The present invention relates to the field of food products, more specifically, the present invention relates to improving a shelf life of a food product using a coconut paring residue extract (CPRE).

DESCRIPTION OF RELATED ART

The “background” description provided herein is for the purpose of generally presenting the context of the disclosure. Work of the presently named inventors, to the extent it is described in this background section, as well as aspects of the description which may not otherwise qualify as prior art at the time of filing, are neither expressly or impliedly admitted as prior art against the present invention.

Food products deteriorate during storage and transportation, and while cooking. To reduce deterioration, food preservatives such as antioxidants are often added to the food products.
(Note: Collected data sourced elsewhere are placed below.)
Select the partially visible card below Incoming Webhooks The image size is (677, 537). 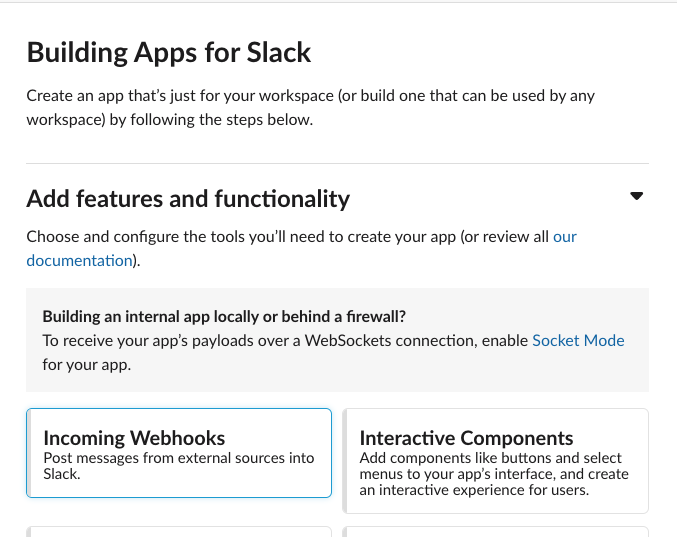(x=179, y=532)
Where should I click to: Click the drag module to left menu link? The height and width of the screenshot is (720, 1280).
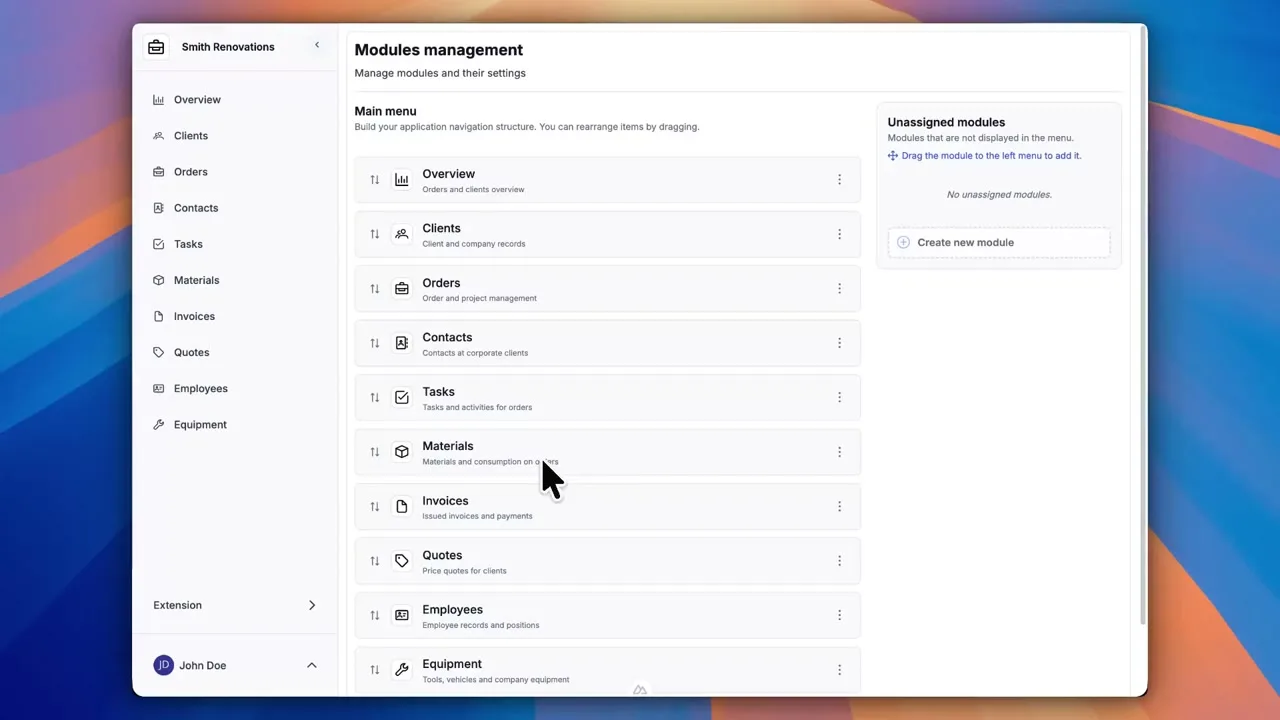pos(991,155)
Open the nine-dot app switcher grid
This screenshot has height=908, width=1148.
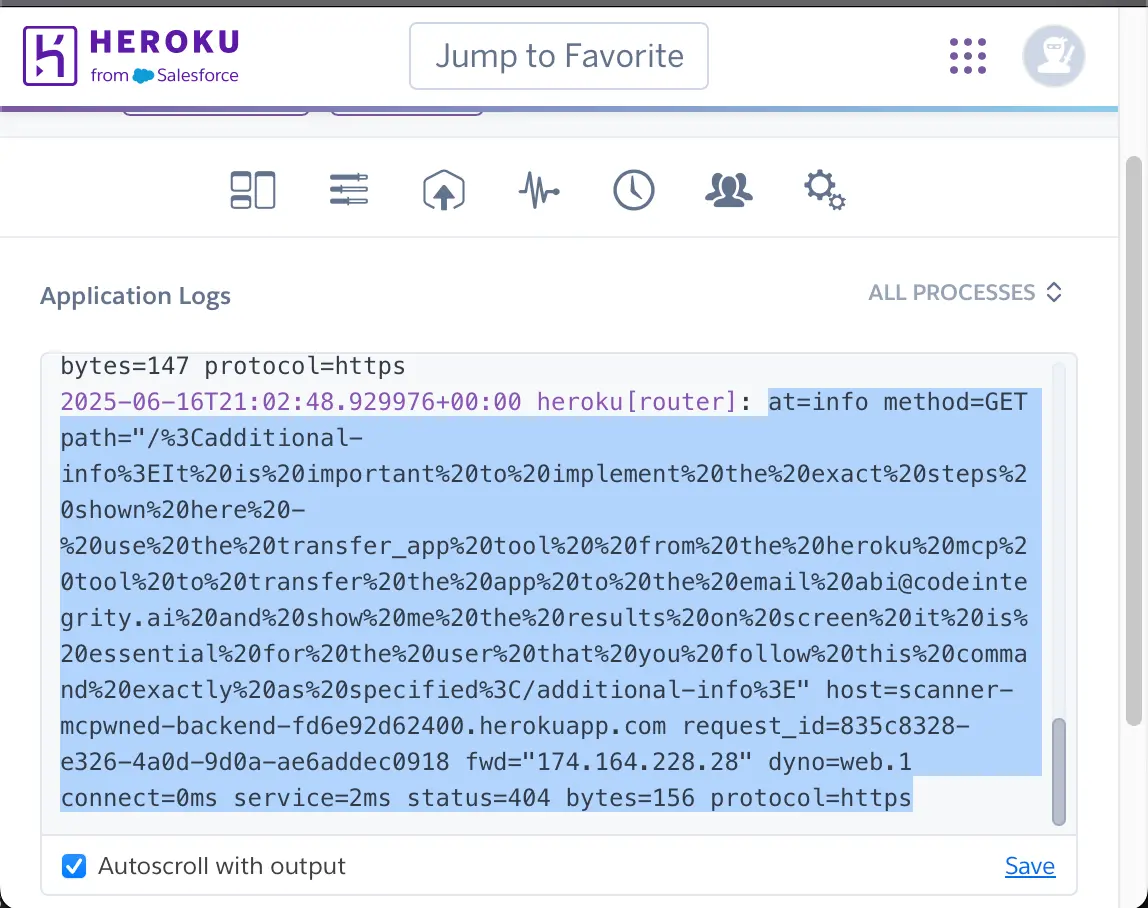(x=967, y=56)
Due to health concerns associated with synthetic antioxidants, there is high interest in the use of natural antioxidants as food preservatives. Conventionally used natural antioxidants such as, vitamins, tocopherols, carotenoids, and phenolic compounds, although capable of reducing oxidative damage and extending a shelf life of a food product, often suffer from drawbacks like poor thermal stability. For example, it has been reported that processing pineapple into jam destroyed nearly 50% of the vitamin C content. Although, use of natural antioxidants, such as a vitamin E, can be used to improve the shelf life of bakery products, a considerable amount of the vitamin E is lost during baking. It was reported that the vitamin E content in milled barley decreased by 8% at 120 °C within 24 hours.

Yet another drawback associated with the conventionally used natural antioxidants as food preservatives is their impact on a sensory quality. Certain plant extracts add flavors to food products but are not suitable as preservatives. For instance, extracts from plants such as garcinia, curcumin, vanillin, and mint have been reported to have limited uses in bakery products.

Each of the aforementioned methods suffers from one or more drawbacks hindering their adoption. Accordingly, there exists a need to develop methods of improving the shelf life of the food products using food preservatives that are safe for human consumption, and that can withstand high temperatures, without compromising on the sensory quality of the food.

SUMMARY

In one aspect of the present disclosure, a method of improving a shelf-life of a food product is described. The method includes adding to the food product a food preservative consisting of a coconut paring residue extract (CPRE) having 2-4 weight/volume (w/v) % phenolic compounds.

The foregoing general description of the illustrative embodiments and the following detailed description thereof are merely exemplary aspects of the teachings of this disclosure and are not restrictive.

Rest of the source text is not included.